The malignant equivalent of a nerve sheath tumor is a malignant peripheral nerve sheath tumor (MPNST). Other names include malignant schwannoma or neurofibrosarcoma. MPNST should be considered when there is bone invasion and destruction since benign tumors typically remodel bone.
Meningiomas
Meningiomas arise from meningothelial rests associated with the dura. Similar to meningiomas that occur intracranially, spinal meningiomas have a broad base along the dura with an associated dural tail on postcontrast images. Though these tumors may occur anywhere within the thecal sac, the most common location is in the thoracic region in a posterior or posterolateral location. Meningiomas are classically WHO grade I tumors. Distinguishing features for a meningioma include a broad dural attachment, relatively isointense appearance on T1WI and T2WI relative to the cord, and homogeneous avid enhancement (Fig.13.7). On CT imaging, meningiomas may be hyperdense relative to the cord on noncontrast CT and cause bony remodeling without bone destruction (8–10).

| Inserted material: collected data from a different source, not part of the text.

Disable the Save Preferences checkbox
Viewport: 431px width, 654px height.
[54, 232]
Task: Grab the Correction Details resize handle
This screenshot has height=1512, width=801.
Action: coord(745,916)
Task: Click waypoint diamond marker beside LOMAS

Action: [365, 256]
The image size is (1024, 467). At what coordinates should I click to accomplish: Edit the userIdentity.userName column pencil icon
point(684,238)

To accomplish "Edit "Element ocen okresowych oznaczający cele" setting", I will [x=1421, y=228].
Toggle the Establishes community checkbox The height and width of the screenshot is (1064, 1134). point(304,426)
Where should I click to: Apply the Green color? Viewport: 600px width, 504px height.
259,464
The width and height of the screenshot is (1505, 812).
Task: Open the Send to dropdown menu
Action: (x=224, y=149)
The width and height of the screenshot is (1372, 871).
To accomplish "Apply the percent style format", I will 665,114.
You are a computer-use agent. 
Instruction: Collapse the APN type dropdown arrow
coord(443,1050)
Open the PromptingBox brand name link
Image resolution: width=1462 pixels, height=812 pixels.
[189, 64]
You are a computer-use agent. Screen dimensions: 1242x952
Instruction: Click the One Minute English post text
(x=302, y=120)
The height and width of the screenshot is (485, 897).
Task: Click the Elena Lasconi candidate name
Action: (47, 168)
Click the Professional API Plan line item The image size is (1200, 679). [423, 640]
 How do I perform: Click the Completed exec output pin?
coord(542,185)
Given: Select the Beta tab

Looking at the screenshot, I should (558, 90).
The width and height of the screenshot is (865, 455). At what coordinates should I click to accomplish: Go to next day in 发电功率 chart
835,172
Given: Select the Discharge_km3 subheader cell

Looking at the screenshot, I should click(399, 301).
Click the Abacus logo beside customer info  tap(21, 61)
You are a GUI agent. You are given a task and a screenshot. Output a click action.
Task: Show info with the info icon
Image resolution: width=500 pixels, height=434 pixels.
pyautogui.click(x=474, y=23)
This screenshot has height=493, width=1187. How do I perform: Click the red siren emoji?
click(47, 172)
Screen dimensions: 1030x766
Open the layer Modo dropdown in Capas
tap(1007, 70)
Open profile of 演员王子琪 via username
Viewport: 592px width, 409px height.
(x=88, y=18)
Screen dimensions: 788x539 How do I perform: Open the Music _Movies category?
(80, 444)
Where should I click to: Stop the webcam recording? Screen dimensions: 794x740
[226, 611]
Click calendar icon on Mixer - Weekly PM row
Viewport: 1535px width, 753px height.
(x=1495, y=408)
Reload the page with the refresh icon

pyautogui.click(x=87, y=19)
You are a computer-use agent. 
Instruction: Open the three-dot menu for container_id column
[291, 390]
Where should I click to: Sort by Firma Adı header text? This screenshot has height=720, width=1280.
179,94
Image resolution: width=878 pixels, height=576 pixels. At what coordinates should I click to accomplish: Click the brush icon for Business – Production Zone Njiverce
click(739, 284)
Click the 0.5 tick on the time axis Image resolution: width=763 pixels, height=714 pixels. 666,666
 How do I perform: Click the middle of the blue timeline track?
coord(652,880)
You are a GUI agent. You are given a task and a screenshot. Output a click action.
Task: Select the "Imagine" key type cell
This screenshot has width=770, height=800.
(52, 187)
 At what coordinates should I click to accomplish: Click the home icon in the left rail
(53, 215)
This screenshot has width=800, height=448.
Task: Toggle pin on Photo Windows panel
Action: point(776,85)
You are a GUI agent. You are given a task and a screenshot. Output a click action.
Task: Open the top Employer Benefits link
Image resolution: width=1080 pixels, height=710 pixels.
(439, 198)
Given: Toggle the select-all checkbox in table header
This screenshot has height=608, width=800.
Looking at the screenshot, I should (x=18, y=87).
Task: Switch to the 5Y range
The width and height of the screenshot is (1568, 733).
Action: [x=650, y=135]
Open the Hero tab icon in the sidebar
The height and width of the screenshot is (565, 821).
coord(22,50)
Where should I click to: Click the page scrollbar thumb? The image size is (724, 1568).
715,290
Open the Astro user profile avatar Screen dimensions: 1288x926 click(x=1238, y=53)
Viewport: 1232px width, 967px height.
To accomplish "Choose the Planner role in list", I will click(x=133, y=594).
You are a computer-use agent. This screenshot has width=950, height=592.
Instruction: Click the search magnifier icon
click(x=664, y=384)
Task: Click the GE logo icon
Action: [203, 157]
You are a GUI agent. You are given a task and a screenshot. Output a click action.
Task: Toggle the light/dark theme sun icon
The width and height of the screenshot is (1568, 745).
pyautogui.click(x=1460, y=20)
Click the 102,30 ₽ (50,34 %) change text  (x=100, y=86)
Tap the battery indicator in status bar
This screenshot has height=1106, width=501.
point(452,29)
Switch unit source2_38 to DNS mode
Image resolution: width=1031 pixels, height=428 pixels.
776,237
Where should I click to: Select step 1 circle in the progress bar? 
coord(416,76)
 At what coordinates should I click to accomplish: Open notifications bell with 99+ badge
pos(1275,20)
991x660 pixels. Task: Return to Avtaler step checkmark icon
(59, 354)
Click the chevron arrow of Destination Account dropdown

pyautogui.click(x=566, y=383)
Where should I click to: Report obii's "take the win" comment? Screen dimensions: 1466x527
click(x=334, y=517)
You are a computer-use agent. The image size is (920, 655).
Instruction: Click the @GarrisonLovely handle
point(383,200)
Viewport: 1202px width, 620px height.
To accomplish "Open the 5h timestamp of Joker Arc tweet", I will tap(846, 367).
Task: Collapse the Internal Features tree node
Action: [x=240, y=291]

FIG 13.7 Meningioma. A: A meniscus sign (arrow) can be seen on this sagittal T2WI associated with this intradural extramedullary, isointense mass. B: On postcontrast axial T1WI, there is avid enhancement of the meningioma with the overall appearance relatively similar to an intracranial meningioma. There is no extension of the mass beyond the thecal sac or through the neural foramen as might be seen with a peripheral nerve sheath tumor. The spinal cord is compressed and displaced to the right (arrow).
Lipomas
Lipomas may occur within the thecal sac, most commonly along the filum terminale. Four to six percent of the population have a filum terminale lipoma. These lipomas may be tubular in appearance and follow the course of the filum terminale or may be mass-like (Fig. 13.8). These masses may also be a cause for tethering of the conus medullaris below its normal position near the L1-L2 level. Lipomas may also be associated with posterior spinal dysraphisms such as lipomyelomeningoceles or dermoids. As these lesions contain fat, imaging is relatively straightforward. These masses demonstrate fat attenuation on CT and fat signal intensity on MRI, which is hyperintense on both T1WI and FSE T2WI. On a fat-saturated sequence, the signal intensity is nulled with loss of signal. Simple lipomas do not enhance.
FIG 13.8 Lipoma. A: Sagittal T1WI demonstrates a linear hyperintense structure along the course of the filum terminale. B: This structure loses signal on sagittal STIR imaging confirming the presence of fat. C: Axial T1WI shows the lipoma (arrow) distinct from the cauda equina nerve roots.